[Material provided]
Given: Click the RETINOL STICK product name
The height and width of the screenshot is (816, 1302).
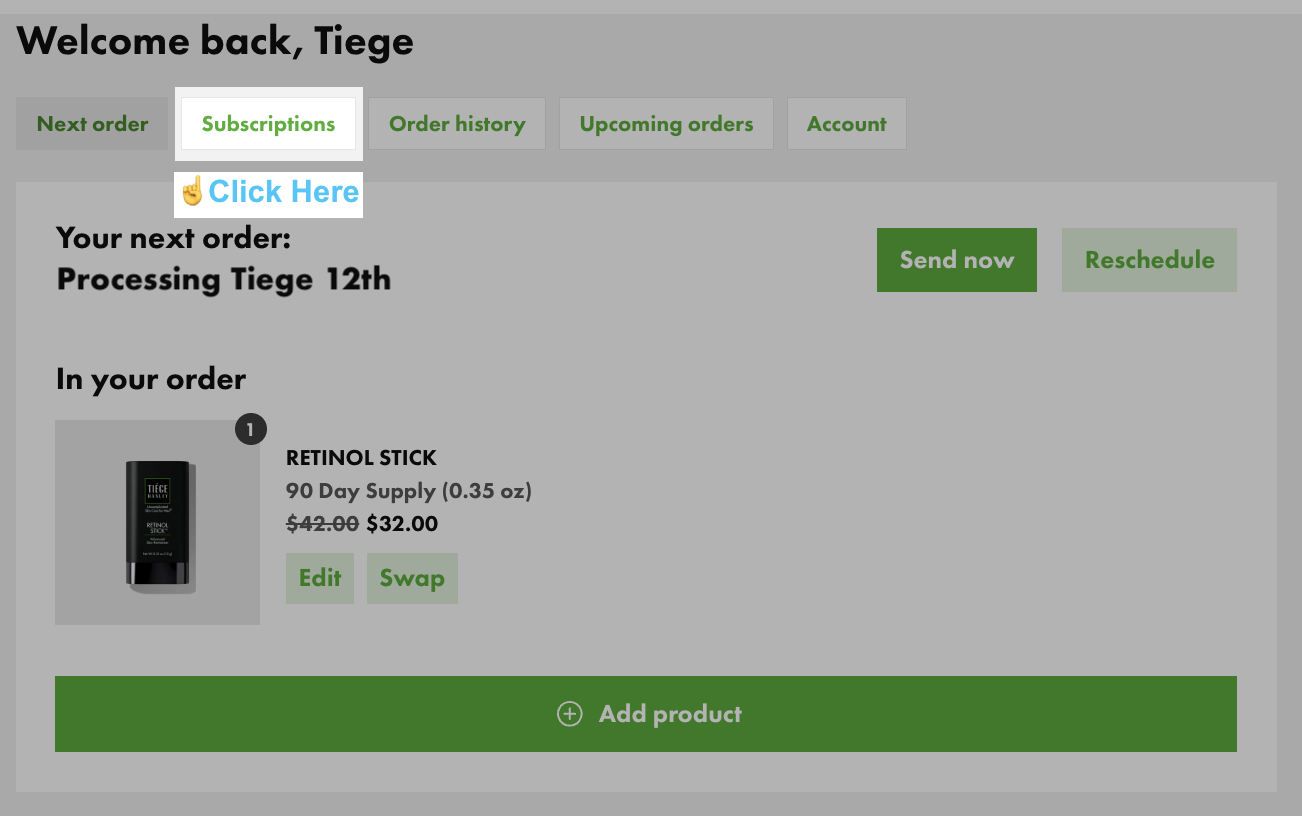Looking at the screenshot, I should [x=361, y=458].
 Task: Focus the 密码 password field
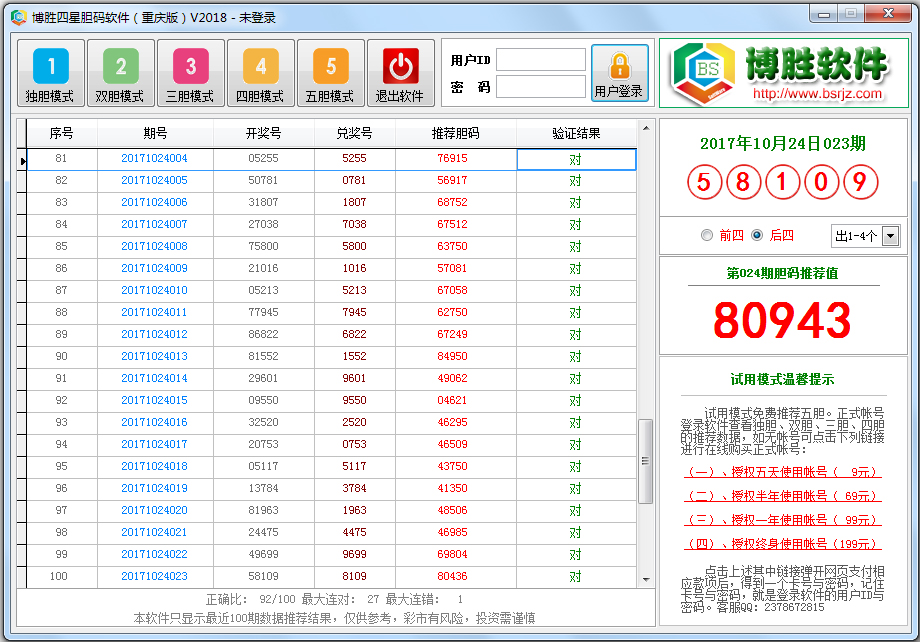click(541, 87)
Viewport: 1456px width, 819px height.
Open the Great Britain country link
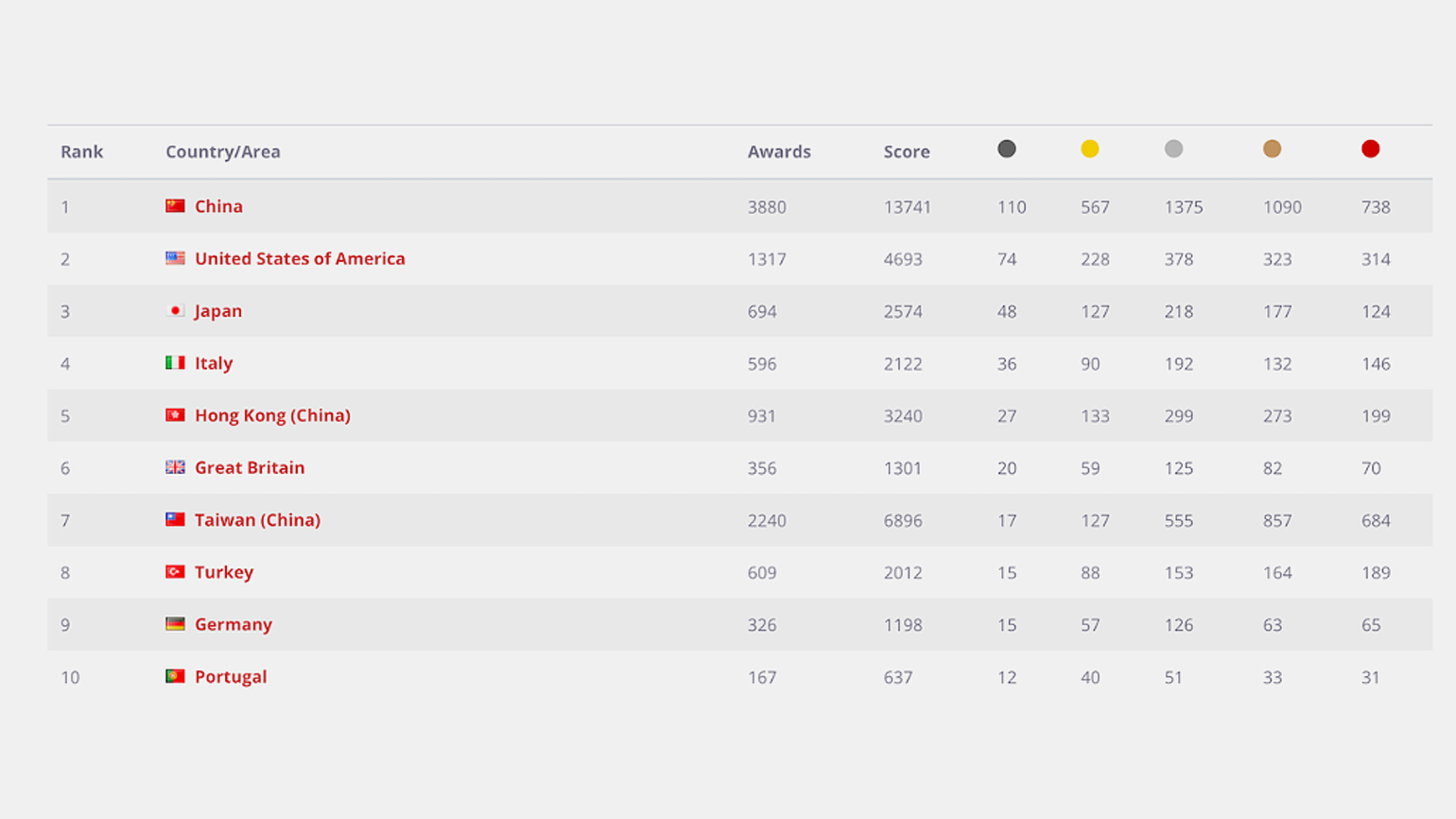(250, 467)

[Aim of the task] Copy every line of the records that contains the word "height", matching case exactly.

[Task response]
The height and width of the screenshot is (816, 1302).
Viewport: 1456px width, 819px height.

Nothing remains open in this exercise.